I can barely look after myself let alone another human being. This morning I used perfume as make up remover, as a result I can't see out of my right eye so I don't know how I will go as a mother.
But, I'm 31 so most of my friends have children.
Here are some of the weirdest things I've seen parents do, (as a childless adult).
THEY SPELL THINGS OUT
"Tanya! Don't mention S.H. O. P. K.I. N. S ... the kids will go wild"
"What's Shopkins?"
*both kids scream and cry*
"I guess, I'm in S.H.I.T with you now hey? ... I'll see myself out."
THEY MAKE FAKE PHONE CALLS
"If you don't eat your dinner, I'm calling your dance teacher and tell her you're not doing the concert"
*phone isn't on*
THEY WILL TIME YOU
"Go clean up your room, I'll time you."
"Get ready for school, I'll time you."
"Get mum a wine, I'll time you."
THEY CAN HAVE TWO CONVERSATIONS AT THE SAME TIME
"Yeah I can definitely do lunch at Grilld.

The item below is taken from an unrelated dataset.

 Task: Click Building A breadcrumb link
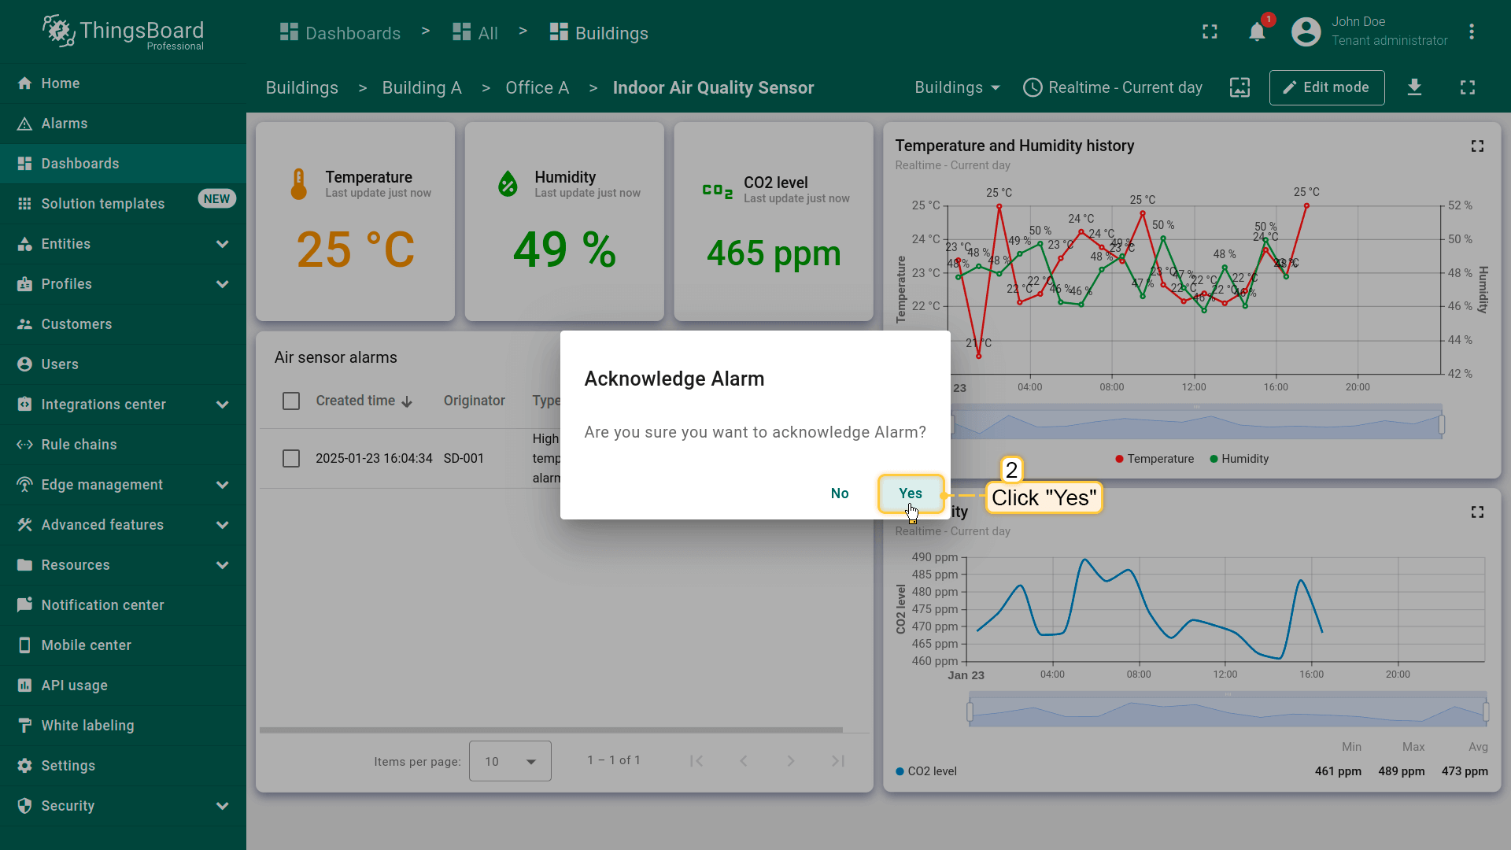422,88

DON'T LICK THAT ... Do you wanna do 12 or 1? DON'T RIDE THE DOG, I can probably pick you up on the way PUT YOUR UNDIES BACK ON! We could do somewhere with a woodfire pizza STOP KISSING THE DVDS. Tanya, I have to go GET OUT OF THE CAT FOOD IT'S NOT FOR YOU TO EAT! YOU HAVE FRUIT RIGHT THERE - pick you up in 20."
IF THEY HAVE TWO KIDS, MAKE SURE EVERYTHING IS THE SAME
"Who wants a pink Easter egg and who wants the blue?"
"Tanya if you don't have two pink Easter eggs for my two girls, this will end in World War Three."
"No, it won't."
*world war three commences*
SAY THINGS ARE BROKEN WHEN THEY AREN'T OR SHOPS ARE CLOSED WHEN THEY AREN'T
"Can't go to Maccas drive through, they are closed, even though it says 24 hours, they are definitely closed."
"We can't watch Frozen, the DVD player is broken, but we can play and watch adult shows."
Parents ... I salute you. You are amazing. This is genius thinking. It's strangely hard work to outsmart child.*
*I know this cause my boyfriend is 7 years younger than me (jokes).